-- Extracted information follows --

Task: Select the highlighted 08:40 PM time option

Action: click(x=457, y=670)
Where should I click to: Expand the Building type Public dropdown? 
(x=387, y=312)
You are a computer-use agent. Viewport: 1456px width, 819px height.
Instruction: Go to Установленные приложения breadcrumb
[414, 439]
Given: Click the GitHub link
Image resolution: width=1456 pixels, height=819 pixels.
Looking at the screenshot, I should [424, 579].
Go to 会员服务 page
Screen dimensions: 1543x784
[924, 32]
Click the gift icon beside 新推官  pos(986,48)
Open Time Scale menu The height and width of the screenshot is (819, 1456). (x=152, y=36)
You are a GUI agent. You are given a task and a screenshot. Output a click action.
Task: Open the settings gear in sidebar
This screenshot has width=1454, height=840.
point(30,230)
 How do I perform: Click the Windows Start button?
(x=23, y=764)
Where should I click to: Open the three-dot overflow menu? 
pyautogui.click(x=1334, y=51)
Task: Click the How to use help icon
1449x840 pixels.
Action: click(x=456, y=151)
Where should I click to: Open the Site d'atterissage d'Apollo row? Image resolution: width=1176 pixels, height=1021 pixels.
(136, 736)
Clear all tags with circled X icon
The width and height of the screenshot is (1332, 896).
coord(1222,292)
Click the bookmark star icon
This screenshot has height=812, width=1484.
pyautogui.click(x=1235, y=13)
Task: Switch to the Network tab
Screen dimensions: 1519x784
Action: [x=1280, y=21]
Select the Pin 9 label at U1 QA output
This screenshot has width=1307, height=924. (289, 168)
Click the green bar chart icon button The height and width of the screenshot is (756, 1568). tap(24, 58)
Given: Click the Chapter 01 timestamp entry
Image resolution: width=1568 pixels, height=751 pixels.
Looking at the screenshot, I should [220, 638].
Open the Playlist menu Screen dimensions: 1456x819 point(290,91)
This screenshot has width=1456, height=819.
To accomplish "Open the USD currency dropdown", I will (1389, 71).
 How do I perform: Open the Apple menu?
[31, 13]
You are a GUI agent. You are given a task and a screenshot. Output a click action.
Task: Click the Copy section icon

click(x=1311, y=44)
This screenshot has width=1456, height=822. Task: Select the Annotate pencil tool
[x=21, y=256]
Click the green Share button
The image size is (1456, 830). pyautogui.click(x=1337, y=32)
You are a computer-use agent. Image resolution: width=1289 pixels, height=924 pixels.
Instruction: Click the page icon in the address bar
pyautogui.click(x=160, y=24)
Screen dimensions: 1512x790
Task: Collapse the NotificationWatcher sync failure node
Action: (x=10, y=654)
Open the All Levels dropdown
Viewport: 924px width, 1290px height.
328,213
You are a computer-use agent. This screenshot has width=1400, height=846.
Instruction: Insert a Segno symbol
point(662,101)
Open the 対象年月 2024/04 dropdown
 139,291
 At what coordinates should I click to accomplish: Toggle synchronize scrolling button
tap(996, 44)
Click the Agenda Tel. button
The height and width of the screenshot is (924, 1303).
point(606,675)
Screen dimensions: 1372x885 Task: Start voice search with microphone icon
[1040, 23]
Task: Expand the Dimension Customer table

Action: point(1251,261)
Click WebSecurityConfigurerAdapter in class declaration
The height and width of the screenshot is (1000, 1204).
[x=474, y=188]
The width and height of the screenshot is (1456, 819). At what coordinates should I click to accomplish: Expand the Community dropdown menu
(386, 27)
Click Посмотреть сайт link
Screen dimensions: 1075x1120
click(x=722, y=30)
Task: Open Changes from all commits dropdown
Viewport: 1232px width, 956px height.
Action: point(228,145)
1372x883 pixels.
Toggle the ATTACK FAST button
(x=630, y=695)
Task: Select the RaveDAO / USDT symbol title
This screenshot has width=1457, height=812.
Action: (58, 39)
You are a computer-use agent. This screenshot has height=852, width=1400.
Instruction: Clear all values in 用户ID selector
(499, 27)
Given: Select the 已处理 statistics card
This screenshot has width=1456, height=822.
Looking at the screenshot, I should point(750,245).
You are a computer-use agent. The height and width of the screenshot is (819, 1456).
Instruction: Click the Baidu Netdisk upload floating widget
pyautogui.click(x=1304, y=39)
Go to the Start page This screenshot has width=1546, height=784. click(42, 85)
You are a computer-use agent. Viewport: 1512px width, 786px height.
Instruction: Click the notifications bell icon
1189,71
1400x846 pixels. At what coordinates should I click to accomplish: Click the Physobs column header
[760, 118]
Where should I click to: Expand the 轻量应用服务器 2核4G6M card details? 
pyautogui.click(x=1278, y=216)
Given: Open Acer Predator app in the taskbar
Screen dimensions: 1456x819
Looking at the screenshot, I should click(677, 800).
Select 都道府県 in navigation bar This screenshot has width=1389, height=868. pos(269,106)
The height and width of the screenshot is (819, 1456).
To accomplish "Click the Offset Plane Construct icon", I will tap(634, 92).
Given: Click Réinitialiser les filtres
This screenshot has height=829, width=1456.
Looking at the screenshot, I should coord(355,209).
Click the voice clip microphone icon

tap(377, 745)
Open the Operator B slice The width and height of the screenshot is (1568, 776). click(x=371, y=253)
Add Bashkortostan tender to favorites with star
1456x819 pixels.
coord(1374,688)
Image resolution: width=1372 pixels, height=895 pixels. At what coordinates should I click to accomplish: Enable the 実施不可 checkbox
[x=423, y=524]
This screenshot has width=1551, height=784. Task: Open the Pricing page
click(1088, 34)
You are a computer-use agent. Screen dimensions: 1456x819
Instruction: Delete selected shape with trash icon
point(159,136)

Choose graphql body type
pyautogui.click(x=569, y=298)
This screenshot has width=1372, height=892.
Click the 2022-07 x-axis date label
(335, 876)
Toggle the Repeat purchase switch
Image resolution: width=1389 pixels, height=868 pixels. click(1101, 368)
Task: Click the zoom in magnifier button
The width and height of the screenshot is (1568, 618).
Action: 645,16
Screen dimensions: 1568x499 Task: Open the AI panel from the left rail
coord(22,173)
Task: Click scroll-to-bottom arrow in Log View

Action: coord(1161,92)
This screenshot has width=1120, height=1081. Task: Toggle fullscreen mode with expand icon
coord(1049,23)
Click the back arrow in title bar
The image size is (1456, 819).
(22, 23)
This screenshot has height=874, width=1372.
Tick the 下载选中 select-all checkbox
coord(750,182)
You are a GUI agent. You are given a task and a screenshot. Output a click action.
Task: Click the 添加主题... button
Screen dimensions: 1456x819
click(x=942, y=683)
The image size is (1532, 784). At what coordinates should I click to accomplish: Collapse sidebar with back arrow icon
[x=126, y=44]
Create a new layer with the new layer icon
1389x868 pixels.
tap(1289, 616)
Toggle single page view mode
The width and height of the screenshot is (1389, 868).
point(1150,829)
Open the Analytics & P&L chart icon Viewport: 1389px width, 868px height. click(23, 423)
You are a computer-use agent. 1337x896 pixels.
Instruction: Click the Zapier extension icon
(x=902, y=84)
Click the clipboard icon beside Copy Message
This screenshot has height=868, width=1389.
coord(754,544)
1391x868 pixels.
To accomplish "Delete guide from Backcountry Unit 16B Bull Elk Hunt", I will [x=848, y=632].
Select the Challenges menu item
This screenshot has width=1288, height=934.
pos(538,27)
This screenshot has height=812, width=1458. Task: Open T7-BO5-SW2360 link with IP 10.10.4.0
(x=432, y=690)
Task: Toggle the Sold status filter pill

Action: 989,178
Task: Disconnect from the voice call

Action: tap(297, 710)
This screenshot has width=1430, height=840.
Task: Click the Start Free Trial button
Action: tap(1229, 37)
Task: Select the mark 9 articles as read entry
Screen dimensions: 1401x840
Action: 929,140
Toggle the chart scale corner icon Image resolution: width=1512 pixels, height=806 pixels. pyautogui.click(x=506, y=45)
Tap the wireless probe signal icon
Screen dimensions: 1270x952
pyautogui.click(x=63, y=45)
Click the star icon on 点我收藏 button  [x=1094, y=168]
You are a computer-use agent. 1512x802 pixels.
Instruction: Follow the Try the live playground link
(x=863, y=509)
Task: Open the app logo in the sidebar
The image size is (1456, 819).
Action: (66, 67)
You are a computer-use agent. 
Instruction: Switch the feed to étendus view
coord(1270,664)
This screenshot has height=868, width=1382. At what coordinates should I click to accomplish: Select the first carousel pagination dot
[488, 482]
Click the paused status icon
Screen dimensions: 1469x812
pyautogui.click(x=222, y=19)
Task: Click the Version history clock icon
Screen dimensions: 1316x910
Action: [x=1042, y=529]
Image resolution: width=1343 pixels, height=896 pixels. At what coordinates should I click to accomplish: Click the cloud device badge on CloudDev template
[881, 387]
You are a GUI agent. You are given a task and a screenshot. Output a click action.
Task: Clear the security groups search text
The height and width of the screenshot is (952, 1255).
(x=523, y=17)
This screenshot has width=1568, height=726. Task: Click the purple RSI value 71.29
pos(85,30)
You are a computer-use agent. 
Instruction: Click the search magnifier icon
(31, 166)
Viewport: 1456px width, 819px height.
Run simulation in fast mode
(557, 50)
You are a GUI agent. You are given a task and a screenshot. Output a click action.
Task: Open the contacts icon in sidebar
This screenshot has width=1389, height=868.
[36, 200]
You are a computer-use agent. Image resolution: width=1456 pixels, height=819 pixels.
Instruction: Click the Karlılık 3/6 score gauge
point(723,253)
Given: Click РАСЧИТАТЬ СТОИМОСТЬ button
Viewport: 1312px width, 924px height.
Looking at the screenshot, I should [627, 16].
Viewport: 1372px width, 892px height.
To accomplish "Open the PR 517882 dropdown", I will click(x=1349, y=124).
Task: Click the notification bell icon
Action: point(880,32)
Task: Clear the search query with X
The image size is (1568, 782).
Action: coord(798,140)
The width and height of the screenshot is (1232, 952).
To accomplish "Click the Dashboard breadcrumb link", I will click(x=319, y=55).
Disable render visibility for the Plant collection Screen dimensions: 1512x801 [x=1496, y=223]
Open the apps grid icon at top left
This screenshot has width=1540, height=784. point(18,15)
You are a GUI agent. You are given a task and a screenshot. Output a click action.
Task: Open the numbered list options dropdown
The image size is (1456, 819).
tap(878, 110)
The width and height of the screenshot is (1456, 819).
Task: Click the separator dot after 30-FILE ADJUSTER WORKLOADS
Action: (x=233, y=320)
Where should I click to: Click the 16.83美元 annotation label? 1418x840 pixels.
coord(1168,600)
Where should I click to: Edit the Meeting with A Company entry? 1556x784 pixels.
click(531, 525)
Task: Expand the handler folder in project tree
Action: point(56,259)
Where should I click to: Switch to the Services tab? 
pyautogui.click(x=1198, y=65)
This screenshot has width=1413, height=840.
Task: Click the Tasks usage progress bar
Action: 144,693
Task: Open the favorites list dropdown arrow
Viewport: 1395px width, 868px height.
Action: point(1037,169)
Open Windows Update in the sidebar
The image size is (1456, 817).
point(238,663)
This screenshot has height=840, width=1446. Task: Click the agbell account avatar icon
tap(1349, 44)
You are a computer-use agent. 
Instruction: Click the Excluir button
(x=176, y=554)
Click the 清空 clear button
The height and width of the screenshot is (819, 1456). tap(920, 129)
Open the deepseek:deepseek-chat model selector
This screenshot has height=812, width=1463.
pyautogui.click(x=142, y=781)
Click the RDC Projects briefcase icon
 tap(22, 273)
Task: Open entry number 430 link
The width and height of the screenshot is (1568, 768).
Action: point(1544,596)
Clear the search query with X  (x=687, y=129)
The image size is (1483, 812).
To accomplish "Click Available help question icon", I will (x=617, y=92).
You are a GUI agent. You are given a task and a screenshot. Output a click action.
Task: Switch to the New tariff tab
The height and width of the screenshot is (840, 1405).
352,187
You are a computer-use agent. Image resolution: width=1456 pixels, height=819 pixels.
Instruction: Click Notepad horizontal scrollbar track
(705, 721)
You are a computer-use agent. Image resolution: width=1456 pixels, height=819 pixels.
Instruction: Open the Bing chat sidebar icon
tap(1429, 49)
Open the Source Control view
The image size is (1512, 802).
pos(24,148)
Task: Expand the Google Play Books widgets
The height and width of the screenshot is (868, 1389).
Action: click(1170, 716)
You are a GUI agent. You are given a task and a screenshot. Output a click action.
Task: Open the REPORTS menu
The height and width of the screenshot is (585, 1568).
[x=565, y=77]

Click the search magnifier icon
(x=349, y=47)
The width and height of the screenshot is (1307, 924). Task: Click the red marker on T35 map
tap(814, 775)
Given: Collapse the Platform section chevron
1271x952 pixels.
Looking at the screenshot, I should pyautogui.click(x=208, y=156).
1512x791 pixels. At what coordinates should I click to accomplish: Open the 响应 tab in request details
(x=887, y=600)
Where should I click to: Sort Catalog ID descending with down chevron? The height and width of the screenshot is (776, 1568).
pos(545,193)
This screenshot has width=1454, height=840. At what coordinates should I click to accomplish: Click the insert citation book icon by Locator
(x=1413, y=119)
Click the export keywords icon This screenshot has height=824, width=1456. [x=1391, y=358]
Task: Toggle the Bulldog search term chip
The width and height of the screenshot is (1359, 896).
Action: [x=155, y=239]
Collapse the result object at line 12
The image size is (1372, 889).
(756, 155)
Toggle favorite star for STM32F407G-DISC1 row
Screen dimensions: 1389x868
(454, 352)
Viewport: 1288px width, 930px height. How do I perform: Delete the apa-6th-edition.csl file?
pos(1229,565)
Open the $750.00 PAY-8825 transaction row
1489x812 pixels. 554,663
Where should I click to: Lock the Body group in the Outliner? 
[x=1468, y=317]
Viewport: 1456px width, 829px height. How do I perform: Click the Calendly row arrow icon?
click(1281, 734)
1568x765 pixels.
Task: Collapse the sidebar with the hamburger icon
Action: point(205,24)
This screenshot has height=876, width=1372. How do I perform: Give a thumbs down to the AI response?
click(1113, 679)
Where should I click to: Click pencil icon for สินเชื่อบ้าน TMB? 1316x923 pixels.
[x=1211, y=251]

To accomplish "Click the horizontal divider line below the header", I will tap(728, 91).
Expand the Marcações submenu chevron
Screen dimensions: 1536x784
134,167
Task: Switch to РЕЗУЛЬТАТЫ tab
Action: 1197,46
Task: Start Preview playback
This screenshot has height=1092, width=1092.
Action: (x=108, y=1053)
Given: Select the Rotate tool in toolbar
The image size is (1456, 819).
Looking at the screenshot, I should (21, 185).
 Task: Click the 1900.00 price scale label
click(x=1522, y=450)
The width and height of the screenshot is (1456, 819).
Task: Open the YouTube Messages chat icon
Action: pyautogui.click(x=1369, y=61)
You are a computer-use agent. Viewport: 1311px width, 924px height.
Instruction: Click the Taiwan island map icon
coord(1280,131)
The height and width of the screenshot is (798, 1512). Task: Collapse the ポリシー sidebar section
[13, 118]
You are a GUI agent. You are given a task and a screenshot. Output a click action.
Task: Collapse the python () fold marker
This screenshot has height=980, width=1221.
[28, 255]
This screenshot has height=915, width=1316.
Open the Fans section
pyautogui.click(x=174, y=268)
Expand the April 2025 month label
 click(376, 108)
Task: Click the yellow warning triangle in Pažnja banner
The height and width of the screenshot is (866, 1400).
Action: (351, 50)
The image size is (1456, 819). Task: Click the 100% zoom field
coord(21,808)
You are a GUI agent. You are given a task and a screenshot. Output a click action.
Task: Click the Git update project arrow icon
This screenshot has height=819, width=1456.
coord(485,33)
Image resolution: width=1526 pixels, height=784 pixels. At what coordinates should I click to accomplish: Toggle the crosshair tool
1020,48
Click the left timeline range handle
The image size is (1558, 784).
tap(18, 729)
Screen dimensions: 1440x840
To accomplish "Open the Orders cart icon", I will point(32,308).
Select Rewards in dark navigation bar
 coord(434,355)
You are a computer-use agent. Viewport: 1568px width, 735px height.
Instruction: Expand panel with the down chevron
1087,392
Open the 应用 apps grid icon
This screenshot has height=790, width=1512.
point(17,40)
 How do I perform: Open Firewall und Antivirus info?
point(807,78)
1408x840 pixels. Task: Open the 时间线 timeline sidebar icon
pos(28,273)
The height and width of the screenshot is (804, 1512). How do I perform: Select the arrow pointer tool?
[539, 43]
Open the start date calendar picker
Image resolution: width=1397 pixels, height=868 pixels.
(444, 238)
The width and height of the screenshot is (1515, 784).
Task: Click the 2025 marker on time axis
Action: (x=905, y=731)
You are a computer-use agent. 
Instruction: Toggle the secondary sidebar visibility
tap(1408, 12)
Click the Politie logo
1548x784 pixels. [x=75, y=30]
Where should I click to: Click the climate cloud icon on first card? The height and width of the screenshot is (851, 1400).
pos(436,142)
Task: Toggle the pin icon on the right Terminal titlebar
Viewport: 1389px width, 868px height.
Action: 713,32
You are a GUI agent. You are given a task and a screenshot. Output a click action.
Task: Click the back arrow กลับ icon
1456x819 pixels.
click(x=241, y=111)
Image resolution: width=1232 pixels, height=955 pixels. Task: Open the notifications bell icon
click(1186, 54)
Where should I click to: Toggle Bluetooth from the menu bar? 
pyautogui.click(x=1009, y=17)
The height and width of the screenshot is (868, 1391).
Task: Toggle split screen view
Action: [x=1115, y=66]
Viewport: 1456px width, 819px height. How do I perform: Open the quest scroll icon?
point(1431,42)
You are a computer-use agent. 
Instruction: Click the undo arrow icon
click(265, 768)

-- Extracted information concluded --

--- Exercise directions ---
Above are lines of data; count those that hold "query" and answer with the number only.

--- Output ---
2